O processo de contra-ordenacão participa funcionalmente dos mesmos fins do inquérito em processo penal, sendo-lhe subsidiariamente aplicável o normativo processual penal.
Apesar de ser corrente designar as decisões das autoridades administrativas aplicadoras de coimas como “decisões administrativas”, também não suscita controvérsia a afirmação de que o processo de contra-ordenação, mesmo na sua fase administrativa, é uma realidade distinta do processo administrativo.
[iii] Diz-se, p. ex., nos acórdãos da Relação de Coimbra, de 03.10.2012, de 20.06.2012 e de 21.09.2011 que “no processo de contra-ordenação, em sede de fundamentação da decisão administrativa não é de exigir o rigor formal nem a precisão descritiva que se exige numa sentença judicial”, que “a lei não define qual o âmbito ou rigor da fundamentação que aqui se impõe, mas tem-se entendido que não se impõe aqui uma fundamentação com o rigor e exigência que se impõem para a sentença penal, no art.° 374º, n.º 2, do C. Proc. Penal”, ou que “a matriz subjacente à fundamentação de uma decisão administrativa em processo de contra-ordenação consente um modo sumário de fundamentar do qual se possa concluir: a) que quem decidiu não agiu discricionariamente; b) que a decisão tem virtualidade para convencer os interessados e os cidadãos em geral da sua correcção e justiça; e c) que o controlo da legalidade do decidido, nomeadamente, por via de recurso, não é prejudicado ou inviabilizado pela forma que tomou”.

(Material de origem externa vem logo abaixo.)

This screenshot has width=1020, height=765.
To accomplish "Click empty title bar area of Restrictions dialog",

[iv] Quanto ao exame crítico das provas na decisão da autoridade administrativa, embora prevaleça o entendimento de que tal análise se impõe, não é um entendimento pacífico, argumentando-se a favor da tese oposta que o artigo 58° do RGC-O não a exige expressamente, limitando-se a exigir a indicação das provas, e que a decisão administrativa que aplica uma coima não é uma sentença nem se lhe pode equiparar, pelo que não há que chamar à colação o artigo 374° do Código de Processo Penal.  
[v] Como se faz notar no acórdão desta Relação de Lisboa, de 20.10.2004, a possibilidade de uma fundamentação sumária não pode significar que se permite que se “posterguem os mínimos limiares do cumprimento do dever de convencimento e sindicabilidade estabelecido, maxime, no artigo 205.º da Constituição”. 

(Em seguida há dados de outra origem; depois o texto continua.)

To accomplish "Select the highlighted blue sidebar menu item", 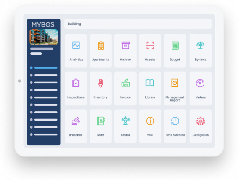I will 44,68.
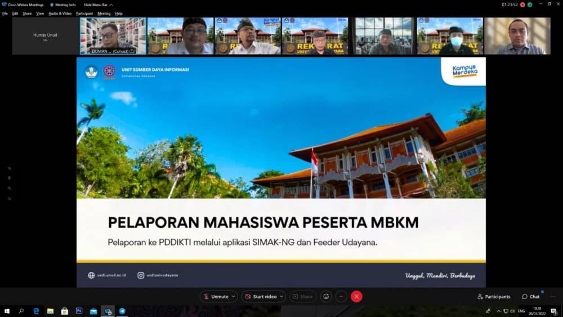This screenshot has height=317, width=563.
Task: Select the Humas Unud participant tile
Action: (x=45, y=35)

[vi] Estão acessíveis em www.dgsi.pt os arestos que aqui se citam sem qualquer outra indicação.
[vii] Usamos aqui o termo “recurso” por comodidade. No entanto, apesar de ser essa a designação que a lei utiliza para a impugnação judicial da decisão da autoridade administrativa, em bom rigor, não há nenhum recurso, pois não há (ainda) uma decisão judicial.

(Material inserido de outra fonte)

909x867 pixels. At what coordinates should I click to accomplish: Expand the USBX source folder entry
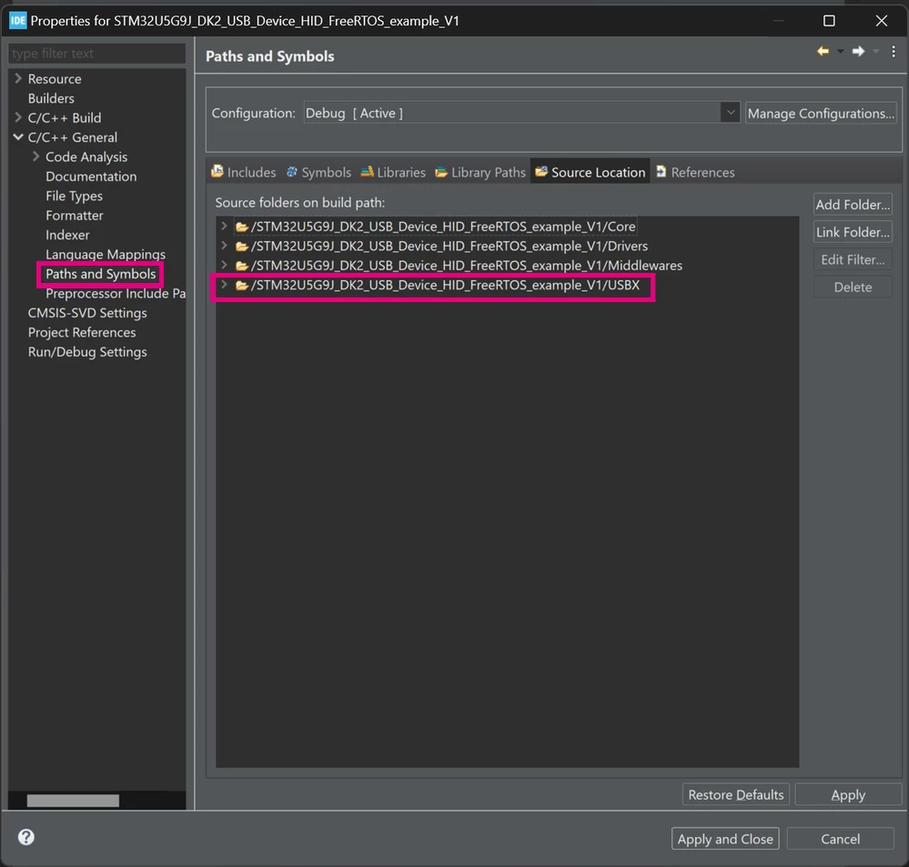224,285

[viii] Mas sem prejuízo da proibição da reformatio in pejus.
[ix] Neste sentido, o acórdão do TRC, de 04.10.2006, disponível em www.dgsi.pt;
Aparentemente, em sentido diverso, considerando que o tribunal deve “ter em conta toda a prova já produzida nos autos e a que vier a ser produzida na audiência de julgamento, bem como todos os factos que dela resultem, mesmo que não tenham sido incluídos na decisão administrativa recorrida”, Paulo Pinto de Albuquerque, “Comentário do Código de Processo Penal”, 2.ª edição actualizada, UCE, 918.
[x] No mesmo sentido, os acórdãos da Relação de Évora, de 04.04.2004 e de 03.12.2009, e da Relação de Lisboa, de 14.10.2004.
[xi] Assim, o acórdão desta Relação de Lisboa, de 20.10.2004.